For every line in the listing below that contains the word "marker", add one to the tally. State the final number and nothing else.
┏━━
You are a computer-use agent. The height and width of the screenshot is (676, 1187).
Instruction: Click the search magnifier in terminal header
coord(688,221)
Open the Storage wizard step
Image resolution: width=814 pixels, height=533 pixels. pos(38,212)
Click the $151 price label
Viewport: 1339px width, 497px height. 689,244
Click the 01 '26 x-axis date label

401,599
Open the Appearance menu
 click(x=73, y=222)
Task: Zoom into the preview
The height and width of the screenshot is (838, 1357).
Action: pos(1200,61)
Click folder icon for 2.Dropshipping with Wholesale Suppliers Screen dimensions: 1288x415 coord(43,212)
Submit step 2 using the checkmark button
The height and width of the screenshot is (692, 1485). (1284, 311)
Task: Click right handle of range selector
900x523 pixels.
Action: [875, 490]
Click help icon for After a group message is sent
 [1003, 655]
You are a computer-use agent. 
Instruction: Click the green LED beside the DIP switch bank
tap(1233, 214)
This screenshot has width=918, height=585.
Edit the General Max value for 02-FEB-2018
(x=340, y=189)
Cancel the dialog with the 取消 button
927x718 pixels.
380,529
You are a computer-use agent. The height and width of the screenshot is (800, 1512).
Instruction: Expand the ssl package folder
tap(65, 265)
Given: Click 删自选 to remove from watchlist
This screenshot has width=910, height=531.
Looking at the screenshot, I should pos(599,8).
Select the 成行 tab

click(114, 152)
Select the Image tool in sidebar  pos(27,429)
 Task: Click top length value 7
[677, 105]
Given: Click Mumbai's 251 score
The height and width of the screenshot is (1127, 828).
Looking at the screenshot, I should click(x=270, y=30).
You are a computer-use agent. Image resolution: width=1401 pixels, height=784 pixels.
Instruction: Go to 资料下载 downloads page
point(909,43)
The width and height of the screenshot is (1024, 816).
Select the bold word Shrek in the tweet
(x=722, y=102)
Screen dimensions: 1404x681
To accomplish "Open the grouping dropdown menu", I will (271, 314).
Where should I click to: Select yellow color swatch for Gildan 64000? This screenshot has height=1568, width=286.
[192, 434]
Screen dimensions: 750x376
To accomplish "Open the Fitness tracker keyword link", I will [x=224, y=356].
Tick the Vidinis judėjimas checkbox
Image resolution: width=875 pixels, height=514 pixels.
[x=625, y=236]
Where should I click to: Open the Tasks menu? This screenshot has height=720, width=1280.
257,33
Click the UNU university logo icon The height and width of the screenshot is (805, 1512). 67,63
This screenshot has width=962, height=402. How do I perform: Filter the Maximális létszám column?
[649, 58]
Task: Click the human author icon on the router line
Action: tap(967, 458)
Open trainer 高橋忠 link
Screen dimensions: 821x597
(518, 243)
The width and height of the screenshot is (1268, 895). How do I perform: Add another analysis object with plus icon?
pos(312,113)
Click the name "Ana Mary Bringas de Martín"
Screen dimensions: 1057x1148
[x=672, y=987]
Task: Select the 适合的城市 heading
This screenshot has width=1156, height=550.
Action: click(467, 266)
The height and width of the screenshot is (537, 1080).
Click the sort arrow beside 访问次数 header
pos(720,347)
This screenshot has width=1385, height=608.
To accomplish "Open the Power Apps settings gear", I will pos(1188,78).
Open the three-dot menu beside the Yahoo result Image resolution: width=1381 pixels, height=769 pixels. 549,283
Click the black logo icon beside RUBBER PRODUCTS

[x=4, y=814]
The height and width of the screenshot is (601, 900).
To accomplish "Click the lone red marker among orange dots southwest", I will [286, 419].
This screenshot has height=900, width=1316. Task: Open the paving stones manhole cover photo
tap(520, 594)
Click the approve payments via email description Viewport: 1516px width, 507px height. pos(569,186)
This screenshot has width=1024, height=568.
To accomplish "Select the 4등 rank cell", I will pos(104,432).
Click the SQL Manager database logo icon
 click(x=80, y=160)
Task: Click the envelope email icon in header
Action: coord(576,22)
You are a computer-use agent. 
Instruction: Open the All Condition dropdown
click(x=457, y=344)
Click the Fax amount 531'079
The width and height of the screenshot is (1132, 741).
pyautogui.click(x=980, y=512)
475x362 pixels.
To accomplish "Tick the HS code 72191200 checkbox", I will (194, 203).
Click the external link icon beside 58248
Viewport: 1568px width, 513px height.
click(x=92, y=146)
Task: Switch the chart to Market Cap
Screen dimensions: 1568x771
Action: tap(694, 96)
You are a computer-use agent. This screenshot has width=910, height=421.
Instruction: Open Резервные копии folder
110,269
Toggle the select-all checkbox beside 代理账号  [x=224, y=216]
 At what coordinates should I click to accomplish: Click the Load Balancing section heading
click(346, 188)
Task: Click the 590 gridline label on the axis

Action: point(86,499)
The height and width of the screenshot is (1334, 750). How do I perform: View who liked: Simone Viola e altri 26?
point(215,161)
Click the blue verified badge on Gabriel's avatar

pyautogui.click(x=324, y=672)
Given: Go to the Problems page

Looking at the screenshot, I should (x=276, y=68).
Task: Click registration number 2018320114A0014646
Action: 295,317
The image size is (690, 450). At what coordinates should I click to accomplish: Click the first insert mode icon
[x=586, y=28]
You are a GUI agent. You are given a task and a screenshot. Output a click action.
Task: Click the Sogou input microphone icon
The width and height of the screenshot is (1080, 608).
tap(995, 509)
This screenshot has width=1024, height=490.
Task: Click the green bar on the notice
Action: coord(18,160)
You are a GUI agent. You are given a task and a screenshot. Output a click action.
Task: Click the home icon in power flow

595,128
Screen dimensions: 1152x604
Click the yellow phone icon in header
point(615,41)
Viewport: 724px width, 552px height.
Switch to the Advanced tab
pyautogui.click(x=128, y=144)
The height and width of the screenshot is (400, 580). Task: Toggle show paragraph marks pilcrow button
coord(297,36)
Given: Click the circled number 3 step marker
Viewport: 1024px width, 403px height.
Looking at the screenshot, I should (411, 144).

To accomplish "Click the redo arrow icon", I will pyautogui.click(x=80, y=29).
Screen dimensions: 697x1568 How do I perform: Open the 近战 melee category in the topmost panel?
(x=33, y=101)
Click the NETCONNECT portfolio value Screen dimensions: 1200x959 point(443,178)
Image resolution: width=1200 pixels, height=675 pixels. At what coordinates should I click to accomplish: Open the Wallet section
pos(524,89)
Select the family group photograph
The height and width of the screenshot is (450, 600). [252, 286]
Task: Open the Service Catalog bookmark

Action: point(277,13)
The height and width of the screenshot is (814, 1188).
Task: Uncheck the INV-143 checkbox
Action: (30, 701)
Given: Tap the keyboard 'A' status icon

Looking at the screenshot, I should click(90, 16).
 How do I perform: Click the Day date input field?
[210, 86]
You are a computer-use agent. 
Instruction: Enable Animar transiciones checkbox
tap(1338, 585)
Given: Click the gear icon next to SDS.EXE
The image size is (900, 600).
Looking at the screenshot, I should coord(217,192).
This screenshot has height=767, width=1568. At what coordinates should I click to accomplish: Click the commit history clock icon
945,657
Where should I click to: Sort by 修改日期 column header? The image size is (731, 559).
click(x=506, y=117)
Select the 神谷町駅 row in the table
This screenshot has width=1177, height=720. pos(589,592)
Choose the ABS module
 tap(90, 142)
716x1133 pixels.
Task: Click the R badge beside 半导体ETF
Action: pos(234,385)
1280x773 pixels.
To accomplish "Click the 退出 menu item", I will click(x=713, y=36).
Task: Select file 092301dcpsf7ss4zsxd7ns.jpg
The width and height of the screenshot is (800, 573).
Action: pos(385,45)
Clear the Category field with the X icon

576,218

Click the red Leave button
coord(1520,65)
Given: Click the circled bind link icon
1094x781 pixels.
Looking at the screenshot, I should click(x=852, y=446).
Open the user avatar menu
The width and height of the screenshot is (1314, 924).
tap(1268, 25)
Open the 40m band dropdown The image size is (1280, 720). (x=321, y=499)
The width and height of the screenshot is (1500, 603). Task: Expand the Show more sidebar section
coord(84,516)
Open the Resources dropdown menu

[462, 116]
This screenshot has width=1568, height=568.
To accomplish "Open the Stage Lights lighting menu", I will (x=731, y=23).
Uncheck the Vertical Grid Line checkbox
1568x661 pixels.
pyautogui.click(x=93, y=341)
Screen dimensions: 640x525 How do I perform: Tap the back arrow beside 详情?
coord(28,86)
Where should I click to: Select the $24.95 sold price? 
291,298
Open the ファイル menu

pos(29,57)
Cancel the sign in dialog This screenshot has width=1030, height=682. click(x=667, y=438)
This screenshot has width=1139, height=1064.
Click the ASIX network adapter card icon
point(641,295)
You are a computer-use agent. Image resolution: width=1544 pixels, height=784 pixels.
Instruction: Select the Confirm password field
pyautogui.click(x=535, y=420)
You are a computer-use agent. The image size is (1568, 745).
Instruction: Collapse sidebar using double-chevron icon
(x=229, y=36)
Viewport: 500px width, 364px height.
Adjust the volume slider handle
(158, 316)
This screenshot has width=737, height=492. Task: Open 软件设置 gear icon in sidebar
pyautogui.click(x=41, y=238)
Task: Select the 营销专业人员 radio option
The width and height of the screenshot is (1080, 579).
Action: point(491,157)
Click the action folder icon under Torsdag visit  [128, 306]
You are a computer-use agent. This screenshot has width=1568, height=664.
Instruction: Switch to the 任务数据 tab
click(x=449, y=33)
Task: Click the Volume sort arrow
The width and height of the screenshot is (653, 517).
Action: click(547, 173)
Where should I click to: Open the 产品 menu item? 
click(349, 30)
┗━━
SOLVED PROBLEM –
2